Happiness remains a difficult term for moral philosophy. Throughout the history of moral philosophy, there has been an oscillation between attempts to define morality in terms of consequences leading to happiness or defining it as nothing to do with happiness at all.
In psychology, connections between happiness and morality have been studied in a variety of ways. Empirical research suggests that laypeople's judgments of a person's happiness in part depend on perceptions of that person's morality, suggesting that judgments of others' happiness involve moral evaluation. A large body of research also suggests that engaging in prosocial behavior can increase happiness.
Many studies have observed the effects of Volunteering (as a form of altruism) on happiness and health and have consistently found that those who exhibit volunteerism also have better current and future health and well-being. In a study of older adults, those who volunteered had higher life satisfaction and will to live, and less depression, anxiety, and somatization. Volunteerism and helping behavior have not only been shown to improve mental health but physical health and longevity as well, attributable to the activity and social integration it encourages. One study examined the physical health of mothers who volunteered over 30 years and found that 52% of those who did not belong to a volunteer organization experienced a major illness while only 36% of those who did volunteer experienced one. A study on adults aged 55 and older found that during the four-year study period, people who volunteered for two or more organizations had a 63% lower likelihood of dying. After controlling for prior health status, it was determined that volunteerism accounted for a 44% reduction in mortality.
In the Nicomachean Ethics, written in 350 BCE, Aristotle stated that happiness (also being well and doing well) is the only thing that humans desire for their own sake, unlike riches, honour, health or friendship. He observed that men sought riches, or honour, or health not only for their own sake but also in order to be happy. For Aristotle the term eudaimonia, which is translated as 'happiness' or 'flourishing' is an activity rather than an emotion or a state. Eudaimonia (Greek: εὐδαιμονία) is a classical Greek word consists of the word "eu" ("good" or "well-being") and "daimōn" ("spirit" or "minor deity", used by extension to mean one's lot or fortune). Thus understood, the happy life is the good life, that is, a life in which a person fulfills human nature in an excellent way.

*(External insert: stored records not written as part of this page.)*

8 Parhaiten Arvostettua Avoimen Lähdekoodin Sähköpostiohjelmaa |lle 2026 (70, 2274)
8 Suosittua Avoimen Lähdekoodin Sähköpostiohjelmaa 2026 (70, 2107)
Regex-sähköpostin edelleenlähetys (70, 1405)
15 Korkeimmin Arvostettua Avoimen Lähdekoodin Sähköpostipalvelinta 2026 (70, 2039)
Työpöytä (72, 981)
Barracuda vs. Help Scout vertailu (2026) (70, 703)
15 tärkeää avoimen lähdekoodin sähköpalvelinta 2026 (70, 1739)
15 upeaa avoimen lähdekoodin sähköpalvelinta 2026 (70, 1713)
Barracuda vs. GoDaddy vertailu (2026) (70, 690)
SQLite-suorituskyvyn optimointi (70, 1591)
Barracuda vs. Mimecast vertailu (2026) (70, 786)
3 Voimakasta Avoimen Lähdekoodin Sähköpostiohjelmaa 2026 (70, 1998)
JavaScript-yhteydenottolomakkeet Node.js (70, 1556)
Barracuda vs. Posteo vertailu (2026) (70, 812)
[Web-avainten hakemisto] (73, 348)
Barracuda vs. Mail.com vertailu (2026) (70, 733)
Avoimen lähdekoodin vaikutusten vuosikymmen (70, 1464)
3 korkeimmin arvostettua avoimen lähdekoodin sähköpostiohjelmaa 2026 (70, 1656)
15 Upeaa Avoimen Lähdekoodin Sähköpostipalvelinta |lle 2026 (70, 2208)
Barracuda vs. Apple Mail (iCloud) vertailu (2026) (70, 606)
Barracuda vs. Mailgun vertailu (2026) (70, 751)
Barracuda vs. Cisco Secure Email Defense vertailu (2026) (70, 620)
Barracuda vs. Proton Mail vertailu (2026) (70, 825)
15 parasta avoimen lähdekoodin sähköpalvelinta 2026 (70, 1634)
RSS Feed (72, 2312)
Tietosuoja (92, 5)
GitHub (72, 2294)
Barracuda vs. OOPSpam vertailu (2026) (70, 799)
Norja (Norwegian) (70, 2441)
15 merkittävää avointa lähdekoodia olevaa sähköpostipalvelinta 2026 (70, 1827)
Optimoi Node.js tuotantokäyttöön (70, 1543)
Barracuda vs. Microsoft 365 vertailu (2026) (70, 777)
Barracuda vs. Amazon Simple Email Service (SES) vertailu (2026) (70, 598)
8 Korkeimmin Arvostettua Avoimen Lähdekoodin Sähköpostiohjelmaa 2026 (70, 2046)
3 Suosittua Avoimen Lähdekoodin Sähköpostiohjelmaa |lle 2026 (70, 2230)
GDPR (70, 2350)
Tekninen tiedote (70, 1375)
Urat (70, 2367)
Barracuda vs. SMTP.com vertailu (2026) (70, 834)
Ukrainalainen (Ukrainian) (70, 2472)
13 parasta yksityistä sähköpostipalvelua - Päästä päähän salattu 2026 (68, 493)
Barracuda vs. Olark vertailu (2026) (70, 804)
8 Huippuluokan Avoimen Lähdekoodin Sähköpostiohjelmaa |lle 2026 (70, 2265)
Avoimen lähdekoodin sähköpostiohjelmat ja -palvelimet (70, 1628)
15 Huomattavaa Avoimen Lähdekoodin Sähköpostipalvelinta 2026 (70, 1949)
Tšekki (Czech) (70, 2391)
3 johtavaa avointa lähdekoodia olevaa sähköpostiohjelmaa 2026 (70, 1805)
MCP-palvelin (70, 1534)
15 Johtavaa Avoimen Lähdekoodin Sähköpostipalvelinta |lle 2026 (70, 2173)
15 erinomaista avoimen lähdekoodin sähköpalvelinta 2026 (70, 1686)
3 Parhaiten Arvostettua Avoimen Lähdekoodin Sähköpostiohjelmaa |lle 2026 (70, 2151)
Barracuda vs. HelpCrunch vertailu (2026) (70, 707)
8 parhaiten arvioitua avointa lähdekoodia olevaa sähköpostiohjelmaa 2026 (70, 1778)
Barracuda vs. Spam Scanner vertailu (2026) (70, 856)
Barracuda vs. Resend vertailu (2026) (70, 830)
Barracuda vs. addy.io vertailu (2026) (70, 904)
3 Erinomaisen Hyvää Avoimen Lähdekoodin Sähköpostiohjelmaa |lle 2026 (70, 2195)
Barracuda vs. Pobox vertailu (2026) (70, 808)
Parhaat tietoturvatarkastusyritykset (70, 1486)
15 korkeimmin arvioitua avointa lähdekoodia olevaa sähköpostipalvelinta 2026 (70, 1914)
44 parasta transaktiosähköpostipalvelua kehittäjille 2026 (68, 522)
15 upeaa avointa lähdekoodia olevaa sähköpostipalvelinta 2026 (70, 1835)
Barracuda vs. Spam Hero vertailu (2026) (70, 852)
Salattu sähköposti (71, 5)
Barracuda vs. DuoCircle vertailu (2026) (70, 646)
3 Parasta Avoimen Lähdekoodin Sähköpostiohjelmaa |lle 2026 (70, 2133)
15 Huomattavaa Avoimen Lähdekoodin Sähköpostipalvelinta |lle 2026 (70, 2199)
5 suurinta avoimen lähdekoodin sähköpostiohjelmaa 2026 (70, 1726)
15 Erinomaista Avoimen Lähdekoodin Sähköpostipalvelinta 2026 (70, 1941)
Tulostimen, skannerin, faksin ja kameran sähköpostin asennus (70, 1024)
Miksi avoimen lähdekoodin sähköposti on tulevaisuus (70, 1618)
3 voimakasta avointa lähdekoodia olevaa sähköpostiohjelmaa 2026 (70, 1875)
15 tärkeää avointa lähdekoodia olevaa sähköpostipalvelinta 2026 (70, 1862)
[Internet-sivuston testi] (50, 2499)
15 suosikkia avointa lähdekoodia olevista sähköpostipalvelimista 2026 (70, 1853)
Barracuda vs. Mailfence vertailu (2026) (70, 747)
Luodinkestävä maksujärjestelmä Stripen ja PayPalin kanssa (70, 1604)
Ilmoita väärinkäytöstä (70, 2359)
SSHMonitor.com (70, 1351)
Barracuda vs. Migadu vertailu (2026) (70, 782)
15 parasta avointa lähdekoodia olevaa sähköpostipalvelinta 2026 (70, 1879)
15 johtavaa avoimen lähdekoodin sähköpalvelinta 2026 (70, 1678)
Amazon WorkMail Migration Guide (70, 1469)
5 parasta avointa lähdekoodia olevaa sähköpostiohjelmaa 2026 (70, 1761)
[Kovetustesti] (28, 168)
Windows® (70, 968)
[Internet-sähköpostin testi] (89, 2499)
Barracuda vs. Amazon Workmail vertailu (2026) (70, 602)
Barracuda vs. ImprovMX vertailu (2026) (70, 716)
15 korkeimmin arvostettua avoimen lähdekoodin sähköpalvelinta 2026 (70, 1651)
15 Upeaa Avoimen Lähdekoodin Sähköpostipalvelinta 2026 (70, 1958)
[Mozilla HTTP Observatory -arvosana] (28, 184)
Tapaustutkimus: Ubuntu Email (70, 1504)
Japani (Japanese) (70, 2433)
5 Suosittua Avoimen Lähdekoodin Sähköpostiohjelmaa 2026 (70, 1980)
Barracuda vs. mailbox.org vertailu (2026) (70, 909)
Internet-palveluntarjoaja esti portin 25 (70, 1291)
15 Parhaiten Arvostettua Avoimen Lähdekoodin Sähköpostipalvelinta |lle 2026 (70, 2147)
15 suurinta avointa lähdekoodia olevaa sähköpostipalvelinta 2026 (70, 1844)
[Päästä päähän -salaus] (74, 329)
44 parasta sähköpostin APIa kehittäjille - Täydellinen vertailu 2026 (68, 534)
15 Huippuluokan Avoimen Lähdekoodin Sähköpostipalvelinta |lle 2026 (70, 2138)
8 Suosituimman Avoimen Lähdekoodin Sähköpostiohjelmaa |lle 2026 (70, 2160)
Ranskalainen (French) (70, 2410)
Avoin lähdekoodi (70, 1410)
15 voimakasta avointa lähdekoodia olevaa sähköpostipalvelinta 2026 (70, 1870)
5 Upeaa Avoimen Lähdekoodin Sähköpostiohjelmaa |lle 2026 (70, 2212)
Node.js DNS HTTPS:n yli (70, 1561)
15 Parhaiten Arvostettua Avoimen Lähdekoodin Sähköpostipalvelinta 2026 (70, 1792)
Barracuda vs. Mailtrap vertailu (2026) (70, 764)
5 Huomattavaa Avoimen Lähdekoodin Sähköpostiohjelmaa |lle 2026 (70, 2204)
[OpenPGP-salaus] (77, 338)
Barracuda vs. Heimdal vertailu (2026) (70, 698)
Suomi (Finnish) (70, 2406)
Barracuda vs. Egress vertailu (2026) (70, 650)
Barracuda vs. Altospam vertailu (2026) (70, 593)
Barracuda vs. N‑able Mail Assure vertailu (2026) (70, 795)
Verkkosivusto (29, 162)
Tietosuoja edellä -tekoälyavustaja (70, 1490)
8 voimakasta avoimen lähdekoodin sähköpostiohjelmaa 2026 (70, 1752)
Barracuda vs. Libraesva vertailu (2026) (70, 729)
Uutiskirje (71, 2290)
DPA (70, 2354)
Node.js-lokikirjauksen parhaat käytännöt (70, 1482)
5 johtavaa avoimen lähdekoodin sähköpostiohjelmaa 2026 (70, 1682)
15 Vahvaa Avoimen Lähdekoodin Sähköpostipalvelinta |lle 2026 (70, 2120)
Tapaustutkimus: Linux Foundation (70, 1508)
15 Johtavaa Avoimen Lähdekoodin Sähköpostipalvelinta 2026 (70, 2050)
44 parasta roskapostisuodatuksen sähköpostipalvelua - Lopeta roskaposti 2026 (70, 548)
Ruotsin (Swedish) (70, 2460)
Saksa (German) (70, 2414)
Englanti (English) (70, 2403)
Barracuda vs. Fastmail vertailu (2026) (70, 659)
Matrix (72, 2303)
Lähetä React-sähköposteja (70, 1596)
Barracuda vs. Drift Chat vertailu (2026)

Specifically, Aristotle argued that the good life is the life of excellent rational activity. He arrived at this claim with the "Function Argument". Basically, if it is right, every living thing has a function, that which it uniquely does. For Aristotle human function is to reason, since it is that alone which humans uniquely do. And performing one's function well, or excellently, is good. According to Aristotle, the life of excellent rational activity is the happy life.
The key question Aristotle seeks to answer is "What is the ultimate purpose of human existence?" A lot of people are seeking pleasure, health, and a good reputation. It is true that those have a value, but none of them can occupy the place of the greatest good for which humanity aims. It may seem like all goods are a means to obtain happiness, but Aristotle said that happiness is always an end in itself.
These small, "last men" who seek after only their own pleasure and health, avoiding all danger, exertion, difficulty, challenge, struggle are meant to seem contemptible to Nietzsche's reader. Nietzsche instead wants us to consider the value of what is difficult, what can only be earned through struggle, difficulty, pain and thus to come to see the affirmative value suffering and unhappiness truly play in creating everything of great worth in life, including all the highest achievements of human culture, not least of all philosophy.